Summer at the Lake was first performed under the title Escape by the Shakespeare Theatre on April 22, 2004 at the Kennedy Center in Washington D.C. It was directed by Michael Kahn; the set design was by Andrew Jackness; the costume design was by Catherine Zuber; the lighting design was by Howell Binkley; the sound design was by Martin Desjardins; and original music was composed by Adam Wernick. The cast, in order of appearance, was as follows:
DONALD FENWAY, a boy of about seventeen |
Cameron Folmar |
MRS. FENWAY, a fretful middle-aged woman |
Joan van Ark |
ANNA, an elderly servant |
Kathleen Chalfant |
Scene: The living room of a summer cottage. The walls are white varnished and glaring with afternoon sun. The furniture is wicker. Mrs. Fenway lies propped up on the settee. She is a heavy woman in lavender linen with dark perspiration stains about the arm-pits. Several strings of gaudy beads hang about her throat. She continually mops her forehead with a crumpled handkerchief. Her hair hangs fuzzily over her forehead. On the floor are movie-magazines and a pitcher of ice water.
Donald bears no resemblance to his mother. He is a thin sensitive youth who moves about the room as though searching for something.
MRS. FENWAY [irritably]: What makes you so restless, Donald?
DONALD: Nothing
MRS. FENWAY: Then sit still! I can’t bear to see you wandering around in that aimless way. Get you a book and read it.
DONALD: I’m tired of books.
MRS. FENWAY: I thought you could never get tired of books!
DONALD: There’s nothing in them but words.
MRS. FENWAY: What would you expect to find in them?
DONALD: Well, I’m tired of them.
MRS. FENWAY: You’re being petulant. I must say it isn’t very manly of you when you see the condition that I am in. I’m simply prostrated. What’s the use of leaving the city when it’s this hot on the lake?
DONALD: You’ll be back soon enough.
MRS. FENWAY: Oh, heavens! What was it your father said in the letter?

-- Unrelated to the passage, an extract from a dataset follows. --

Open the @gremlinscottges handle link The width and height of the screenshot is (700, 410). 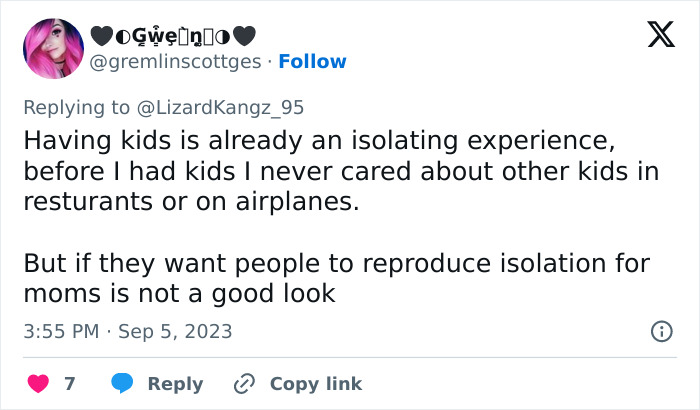[x=177, y=61]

DONALD: He said he hoped your nervous condition was better.
MRS. FENWAY: I don’t mean that, you know what I mean. Something about money.
DONALD: Have you forgotten?
MRS. FENWAY: Give it here. [She takes the letter.] I can’t make it out, it’s all so jumbled, and my head goes around like a top.

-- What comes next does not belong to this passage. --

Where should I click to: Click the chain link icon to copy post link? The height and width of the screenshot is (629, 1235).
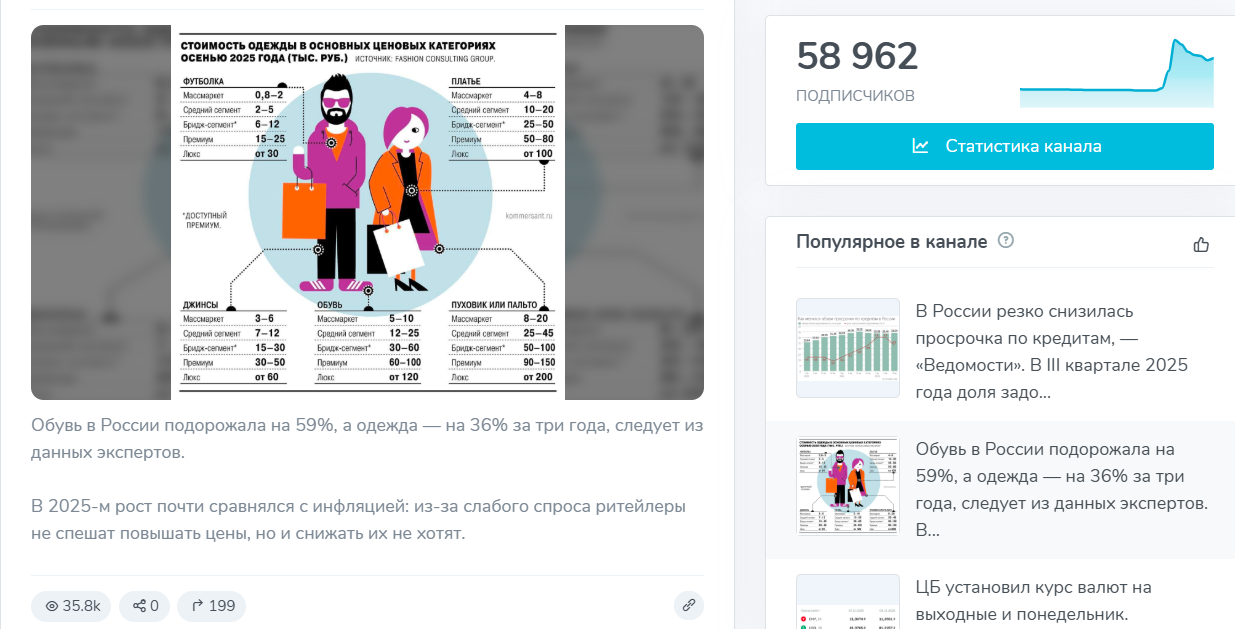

DONALD: He says the season’s been cut short and we’ll have to come home the sixteenth. He’s planning to sell the cottage. And there’s something about me taking a job in the wholesale business.
MRS. FENWAY: Absurd! But I suppose we’ll have to come home. That’s tiresome.
DONALD: Yes.
MRS. FENWAY [petulantly]: I don’t want to go home. It’s hot here but heaven knows it’s better than that stifling apartment will be. And him wanting me to move into a cheaper place. The nerve of it. I’ll lay you ten to one he’s keeping a mistress. What did I do with the Empirin tablets? I can’t stand this headache another moment without screaming out loud and I have to play bridge with the Vincents at half-past four. Where are they? Donald!
DONALD: What?
MRS. FENWAY: Why do you stand there looking like that?
DONALD: Like what?
MRS. FENWAY: Like you were lost all the time.
DONALD: Is that how I look?
MRS. FENWAY: Yes. Have you fallen in love?
DONALD: No.
MRS. FENWAY: I wish you had. Then there might be some excuse for your acting so queerly. It’s no wonder you don’t make friends. People think you’re foolish when you go around looking like that. You ought to try and cultivate more—Donald! Where are you going?
DONALD: I’m going out on the lake for awhile.
MRS. FENWAY: No. Don’t.
DONALD: Why not?
MRS. FENWAY: You’re out there too much. You leave me alone all the time and I don’t know where you are.
DONALD: On the lake.
MRS. FENWAY: Yes, but you stay so long and it’s hot and my head swims. You don’t have to go rushing off every time I open my mouth to say something.
DONALD [sitting down again]: I’m sorry.
MRS. FENWAY: No, you aren’t. You aren’t sorry about a thing. You’re indifferent, that’s what. All you care about is mooning around out there on the lake. And you’re nearly grown. You’ll have to wake up pretty soon and take things more seriously. You can’t just dream your whole life away. Now that your father and I have separated things won’t be easy, you know. I shall probably have to take up a teaching contract or something though heaven knows how I shall manage, what with my head swimming as it does all the time and my misplaced vertebra and—Tell Anna to be sure and iron my white linen waist. It’s nearly four already. Do you hear me?
DONALD: Yes.
MRS. FENWAY: Is that all you have to say to me ever. Just “Yes”?
DONALD [rising and going to window]: What do you want me to say to you? Tell me and I’ll say it!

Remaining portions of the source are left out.